Insurance Woes Drag On for Foreign Tour Bus Crash Victims

Almost a month to the day after a bus crash in Prey Veng province, which left one foreign tourist dead and six seriously injured, financial diff­iculties are still plaguing the victims—even those who had taken out travel insurance before visiting Cambodia.

Nina Kristine, the 30-year-old Fili­pina who had her leg amputated af­ter the accident, has received the max­imum $5,000 she is entitled to from Cambodia-Vietnam Insurance. But this will not cover her mounting medical costs in Phnom Penh, where she remains hospitalized await­ing further surgery on her oth­er seriously injured leg.

Michael O’Riordan, the 30-year-old Irishman who suffered serious in­­ternal injuries, severe pelvic damage and broken ribs in the crash on July 31, has just returned home to Ireland. He remains in serious condition in a Cork hospital, his father, John O’Riordan, said yesterday.

Mr O’Riordan said that Michael had paid about $216 for travel insurance from Travel Insurance Direct Ireland Ltd—a travel insurance company regulated by the Fi­nancial Services Authority in the UK and the Irish Financial Services Reg­ulatory Authority.

Mr O’Riordan described the or­deal his son had endured following the crash.

After being informed by telephone by a witness at the scene on July 31, Mr O’Riordan and his wife waited four hours before hearing of their son’s whereabouts and condition. Michael was later located in Phnom Penh’s Calmette Hospital by a representative from the British Embassy.

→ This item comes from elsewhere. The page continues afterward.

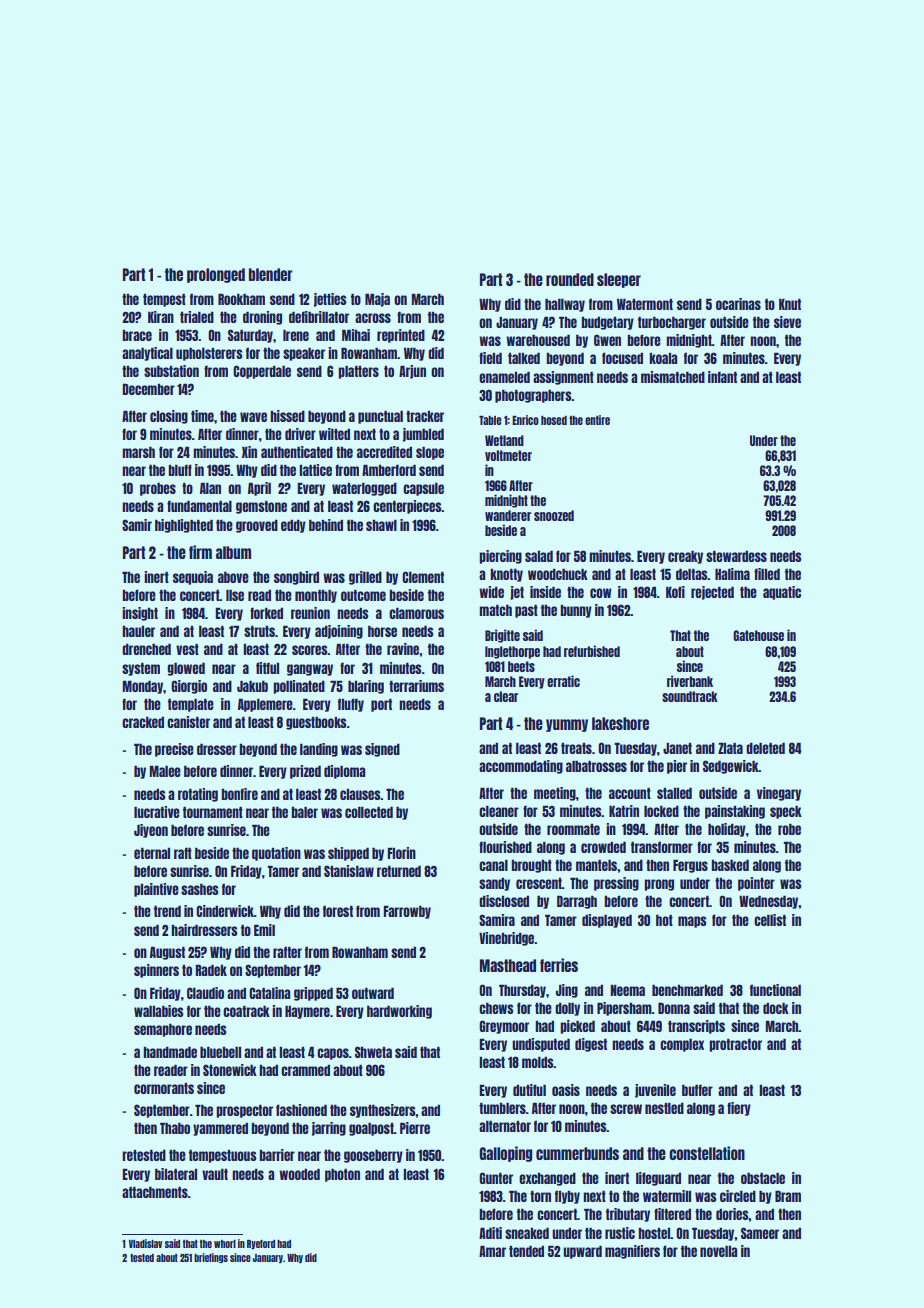 The height and width of the screenshot is (1308, 924). What do you see at coordinates (423, 577) in the screenshot?
I see `Clement` at bounding box center [423, 577].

The weekend of the accident was a public holiday in Ireland, which made it difficult to contact the office of the insurance company, Mr O’Rior­dan said. Eventually, on Mon­day, Aug 1, Mr O’Riordan was told that “there was no insurance cover for Michael.”

The insurance company said that because Michael had purchased his insurance package on­line in Bang­kok—almost two weeks before the crash-—he was not covered be­cause he was already on his trip.

The quoted cost of medical evacuation from Phnom Penh to Bang­kok for Michael totaled about $30,000. The credit card limit Mr O’Riordan had access to was about $18,000, which meant Michael re­mained in limbo for two days until the Irish health service intervened and assisted with the evacuation.

CVI, the insurance company of the bus operator, Kampuchea Ang­kor Express, could not be reached for comment.

Nov Kea Virak, manager of the Kampuchea Angkor Express bus company, said yesterday that he would consider offering “some compensation” of his own to the victims.